- **Source document**:
────────────────────────────────────────

By Pauline Luba
Love. Service. Prayer. Hard work. These four are virtues that Ugandan parents Gideon and Charity Rutaremwa instilled in their children, with the hope that they would become useful citizens later in life. In addition to drumming up those virtues, the children say they further learned a lot more, just by observing how their parents conducted themselves.
“I am always inspired by the way my mother interacts with people,” said Asiimwe Ruth, a student of Uganda Christian University (UCU).
Perhaps, it was this inspiration that drove Asiimwe into choosing Bachelor of Social Work and Social Administration at UCU. Asiimwe’s mother, now in retirement, was a social worker, and worked at Uganda’s Ministry of Gender, Labor and Social Development.
Asiimwe attended Kampala Junior Academy for her primary education and Mengo Senior Secondary School for her Senior One. She was then taken to World of Life International School for the remainder of her high school education.

────────────────────────────────────────

- **Source data**:
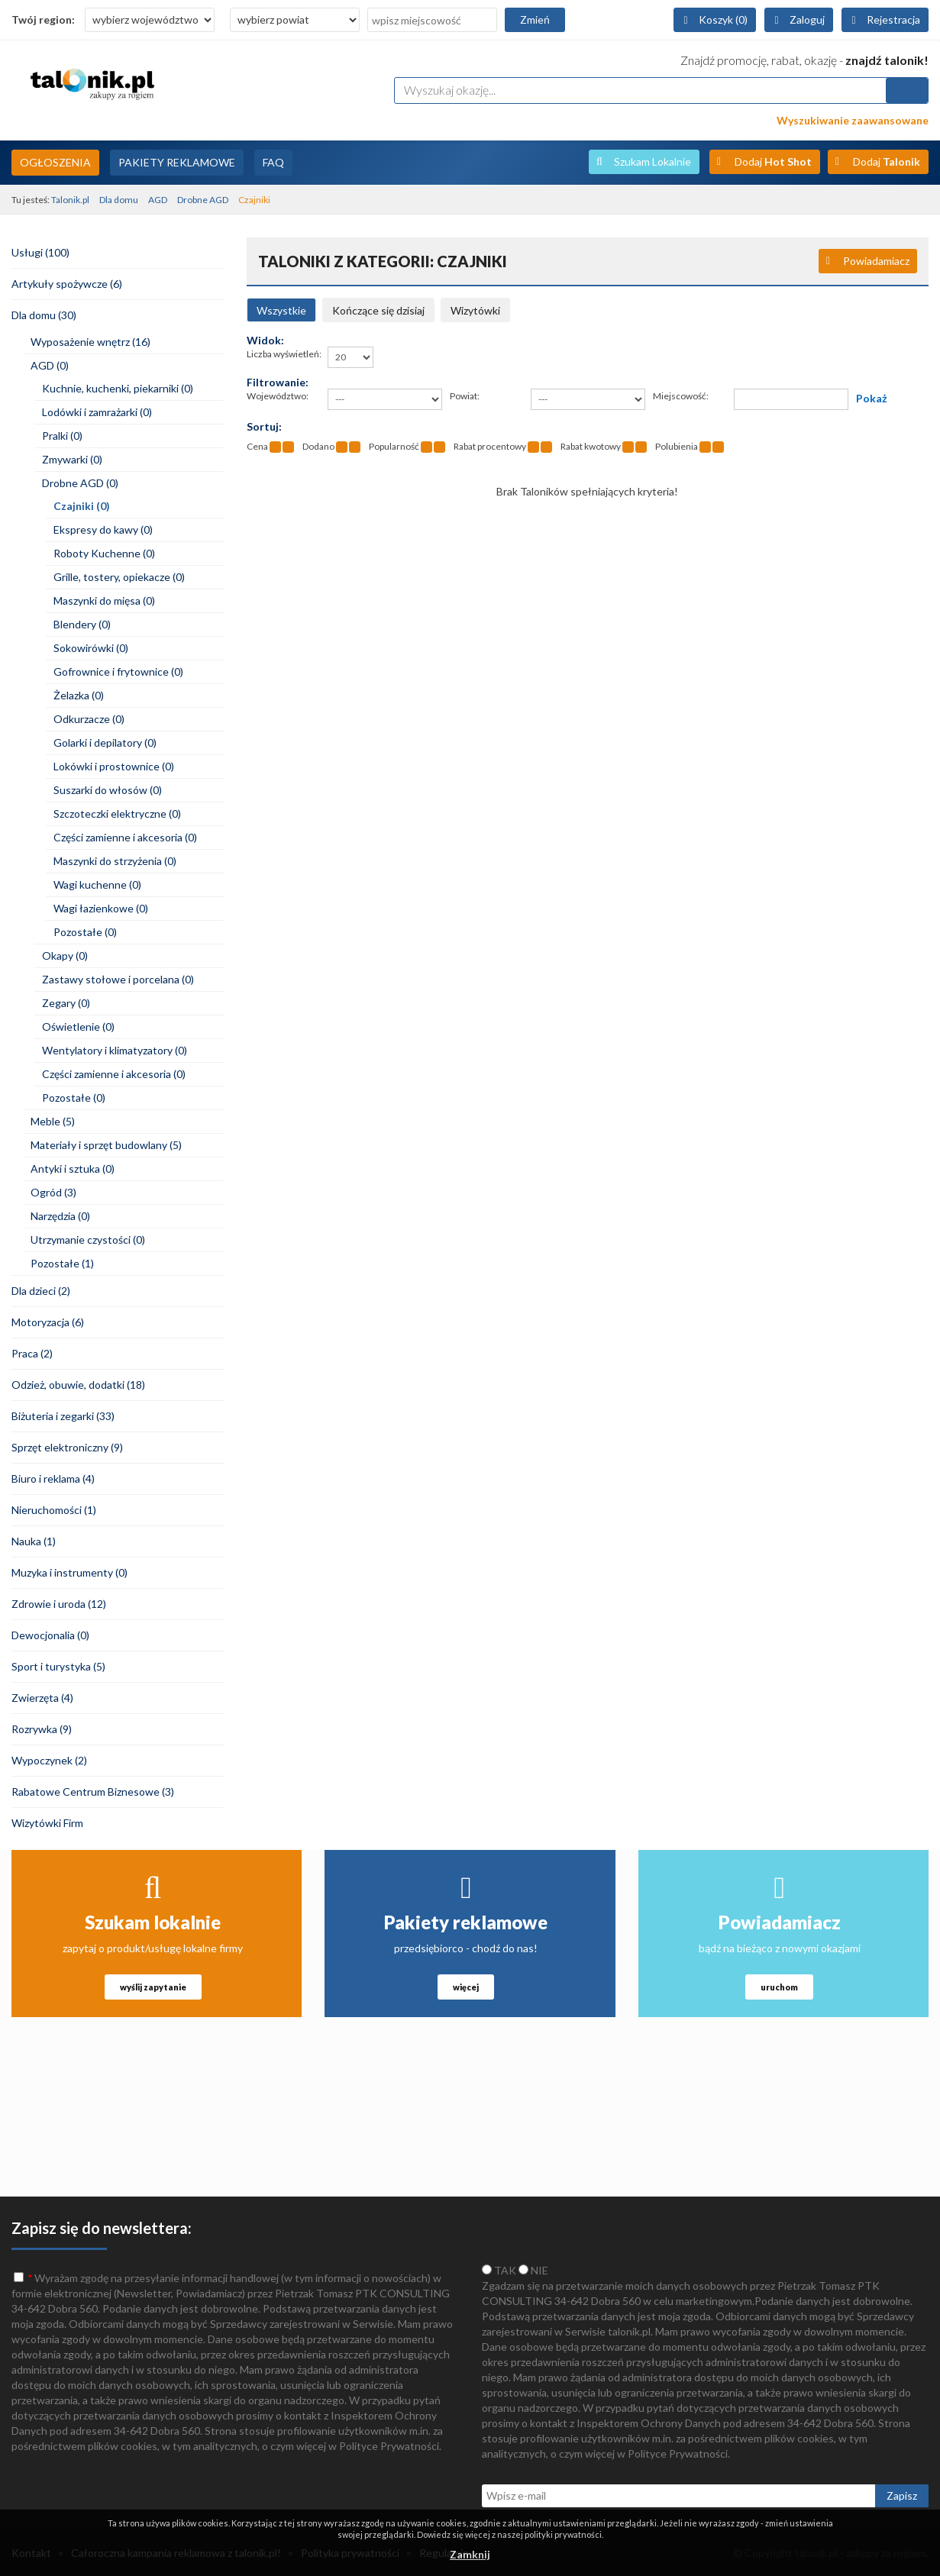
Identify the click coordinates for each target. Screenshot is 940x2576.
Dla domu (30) (43, 314)
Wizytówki (475, 310)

────────────────────────────────────────

- **Objectives**:
1: In the profile of Asiimwe Ruth, where did her mother work before retiring?
2: From the profile of Asiimwe Ruth, reproduce the part that opens with the words containing "By Pauline Luba" and closes with "Christian University (UCU).".

- **In response**:
1: She was a social worker at Uganda’s Ministry of Gender, Labor and Social Development.

2:
By Pauline Luba
Love. Service. Prayer. Hard work. These four are virtues that Ugandan parents Gideon and Charity Rutaremwa instilled in their children, with the hope that they would become useful citizens later in life. In addition to drumming up those virtues, the children say they further learned a lot more, just by observing how their parents conducted themselves.
“I am always inspired by the way my mother interacts with people,” said Asiimwe Ruth, a student of Uganda Christian University (UCU).